A Letter From A Frienddragonofjapan Nov 19, 2011 9:25 AM
I think someplace up here I wrote a story about me running away from home when I was 4. When my mother, sisters and nanny did not come out to bring me in and I waited for 3 or 4 hours, I decided I was both unloved and unloveable.
I lived much of my life out of that experience. I think so much of my D/s relationships were born from that and the young girl of 8 who taught me about whipping her when I was 6. As I got in touch with that experience again, I spent 3 weeks trying to forgive my mother and felt nothing.
Then one day, I was looking at that little boy. I was feeling his pain and I felt so sad and sorry for him. I told him to forgive himself for making that silly decision.
I stopped hating him and his life.
I felt this overwhelming sense of love and forgiveness for him flood through me.
All my life, with literally thousands of lovers, I had always pushed and pushed until they finally left me; I mean every one. I had never broken up with a girl in my life. I had moved to a different state, country continent, but never broken up. They would call or write and say, "I can't do this long distance love and I am going to date someone." I was usually already ******* someone new, but felt this huge loss and deep sadness.
I made them break up with me and would then say, "See they didn't Really love me." It was a confirmation that I was both unloved and unlovable.
In that instant, I realized not only how loved I had been but how many of those women, who still stayed in touch with me, often through my sisters, still loved me.
Now I can look at that little boy standing lonely in the side yard and just feel tenderness for him.

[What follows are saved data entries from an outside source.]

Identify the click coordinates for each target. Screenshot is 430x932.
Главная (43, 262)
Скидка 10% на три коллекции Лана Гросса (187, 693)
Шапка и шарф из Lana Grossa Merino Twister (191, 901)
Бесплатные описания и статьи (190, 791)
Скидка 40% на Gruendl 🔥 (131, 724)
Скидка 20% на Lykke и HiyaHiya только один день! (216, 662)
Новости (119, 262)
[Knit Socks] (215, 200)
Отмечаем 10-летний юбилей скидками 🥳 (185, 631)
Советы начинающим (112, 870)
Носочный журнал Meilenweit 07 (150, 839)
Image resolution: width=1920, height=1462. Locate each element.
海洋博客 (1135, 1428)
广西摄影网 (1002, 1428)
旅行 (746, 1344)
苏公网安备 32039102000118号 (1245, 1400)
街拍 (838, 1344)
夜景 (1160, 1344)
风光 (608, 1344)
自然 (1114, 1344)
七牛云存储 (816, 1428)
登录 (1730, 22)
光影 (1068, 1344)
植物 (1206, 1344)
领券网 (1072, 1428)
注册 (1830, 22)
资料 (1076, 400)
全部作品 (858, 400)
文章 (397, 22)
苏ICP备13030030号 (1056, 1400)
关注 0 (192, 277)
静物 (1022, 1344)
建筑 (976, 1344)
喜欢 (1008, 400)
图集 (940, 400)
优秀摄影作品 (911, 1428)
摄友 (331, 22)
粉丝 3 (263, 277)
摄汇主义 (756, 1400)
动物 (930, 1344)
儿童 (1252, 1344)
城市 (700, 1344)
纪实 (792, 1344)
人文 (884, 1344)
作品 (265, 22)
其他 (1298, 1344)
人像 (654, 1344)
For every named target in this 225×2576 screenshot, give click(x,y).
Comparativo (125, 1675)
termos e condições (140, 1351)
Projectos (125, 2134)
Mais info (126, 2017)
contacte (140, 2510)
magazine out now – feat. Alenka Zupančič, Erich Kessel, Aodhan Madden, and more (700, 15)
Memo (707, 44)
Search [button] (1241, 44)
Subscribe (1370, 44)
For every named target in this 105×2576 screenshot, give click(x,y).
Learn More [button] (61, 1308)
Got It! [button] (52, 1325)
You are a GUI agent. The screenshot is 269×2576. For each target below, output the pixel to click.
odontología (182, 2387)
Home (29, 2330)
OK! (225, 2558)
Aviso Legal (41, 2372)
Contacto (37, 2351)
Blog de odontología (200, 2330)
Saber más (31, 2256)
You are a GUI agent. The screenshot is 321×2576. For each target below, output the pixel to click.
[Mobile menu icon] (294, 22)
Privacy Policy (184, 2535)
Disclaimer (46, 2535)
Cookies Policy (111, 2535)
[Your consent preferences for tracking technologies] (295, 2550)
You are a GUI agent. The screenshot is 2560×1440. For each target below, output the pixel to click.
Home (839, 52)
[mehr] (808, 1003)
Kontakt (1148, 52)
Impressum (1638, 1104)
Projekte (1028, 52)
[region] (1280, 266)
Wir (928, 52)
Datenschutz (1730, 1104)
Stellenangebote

I can be thankful for that decision because due to that decision I became a master at the chase, seduction and pushing the limits with kinky sex and bisexual girlfriends, ******* guys' wives which I would never have experienced if I had not been broken.
All the women who left me? I can see how much they loved me. God I have had a life filled with love and amazing women. More than most men get in a few hundred lifetimes.
So that painful experience is now a gift filled with joy and love.